(WTNH) – Thanksgiving preparations can be stressful. We’ve got some helpful tips for you to tackle cooking the big bird.
Establish how many people are coming to dinner, and how big of a bird you’ll need. We’ve provided you with a useful chart below.
There’s no need to splurge. Unless you have religious dietary laws you must follow, you don’t have to overspend.
Make sure to plan ahead. Most people buy frozen turkeys, and thawing requires patience. The safest way to thaw is in the fridge. It takes about 4-5 days for a 20 pound turkey to defrost.
Prepare your bird. Place your turkey on a sheet pan upside down, slice the wrapping and remove. This helps so that if you accidentally slice the skin you won’t cut into the breast meat. Remove the neck and package of giblets, they’ll be in the body or front cavity. Wash your bird, drain the juices, and pat it dry with clean paper towels.
Preheat oven to 325 degrees F. The average turkey weighs between 17-20 pounds which calculates cooking time between 3-4 hours. Here is a helpful conversion calculator.
Don’t forget to brine! Brining, or soaking your bird in a marinade makes meat juicy and flavorful. A basic brine includes water or stock, salt, herbs and spices. Here is a great recipe.

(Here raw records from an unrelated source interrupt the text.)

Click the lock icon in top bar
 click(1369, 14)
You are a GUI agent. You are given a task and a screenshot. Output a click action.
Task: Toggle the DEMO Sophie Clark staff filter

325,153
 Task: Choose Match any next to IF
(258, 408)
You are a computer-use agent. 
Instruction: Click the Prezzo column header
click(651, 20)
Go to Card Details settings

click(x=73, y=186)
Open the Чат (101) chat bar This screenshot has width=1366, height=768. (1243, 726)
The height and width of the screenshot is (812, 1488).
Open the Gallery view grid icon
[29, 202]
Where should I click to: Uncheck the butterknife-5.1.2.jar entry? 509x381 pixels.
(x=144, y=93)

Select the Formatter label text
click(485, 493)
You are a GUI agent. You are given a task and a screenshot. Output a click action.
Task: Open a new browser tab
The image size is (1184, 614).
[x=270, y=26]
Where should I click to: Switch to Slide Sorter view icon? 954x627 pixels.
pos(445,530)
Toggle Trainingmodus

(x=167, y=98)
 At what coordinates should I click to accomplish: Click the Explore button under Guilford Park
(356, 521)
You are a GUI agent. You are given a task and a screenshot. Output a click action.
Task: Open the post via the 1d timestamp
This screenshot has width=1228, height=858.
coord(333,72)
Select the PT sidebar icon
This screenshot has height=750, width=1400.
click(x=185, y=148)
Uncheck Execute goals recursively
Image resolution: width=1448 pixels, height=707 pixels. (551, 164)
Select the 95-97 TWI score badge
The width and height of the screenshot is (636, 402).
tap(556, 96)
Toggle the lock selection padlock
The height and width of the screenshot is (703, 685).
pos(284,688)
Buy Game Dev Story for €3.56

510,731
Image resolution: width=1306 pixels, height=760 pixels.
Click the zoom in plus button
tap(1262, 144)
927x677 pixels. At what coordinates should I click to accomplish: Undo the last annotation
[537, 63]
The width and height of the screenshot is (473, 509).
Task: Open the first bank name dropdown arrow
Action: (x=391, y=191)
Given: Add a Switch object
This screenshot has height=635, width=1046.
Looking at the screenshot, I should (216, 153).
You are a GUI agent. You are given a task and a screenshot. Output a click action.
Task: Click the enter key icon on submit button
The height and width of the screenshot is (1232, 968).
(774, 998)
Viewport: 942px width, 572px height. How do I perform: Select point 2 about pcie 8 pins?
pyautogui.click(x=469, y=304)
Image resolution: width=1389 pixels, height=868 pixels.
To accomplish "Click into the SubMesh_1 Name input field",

Rub the turkey with oil or butter. Season it with salt, pepper, and herbs. Instead of frequently opening oven doors when basting (which can dry out your bird), the oil or butter will keep your turkey moist. You can also put pats of butter under the skin.
Keep the stuffing on the side. Turkey will cook evenly if it’s not overstuffed. A stuffed turkey takes longer to cook, resulting in drier meat. Instead, fill the cavity with vegetables like onion, carrots, celery, garlic, and parsley.
Keep the oven shut! Resist peeking in the oven. Frequently opening the oven fluctuates cooking temperatures. This increases the chances of a dry bird. Check your temperatures, the turkey will be fully cooked at 165-170 degrees F in the breast.
Cover with foil after taking it out of the oven. This will keep the meat hot and lock in the juices. Don’t cover the turkey too tightly, we don’t want it to steam under the foil.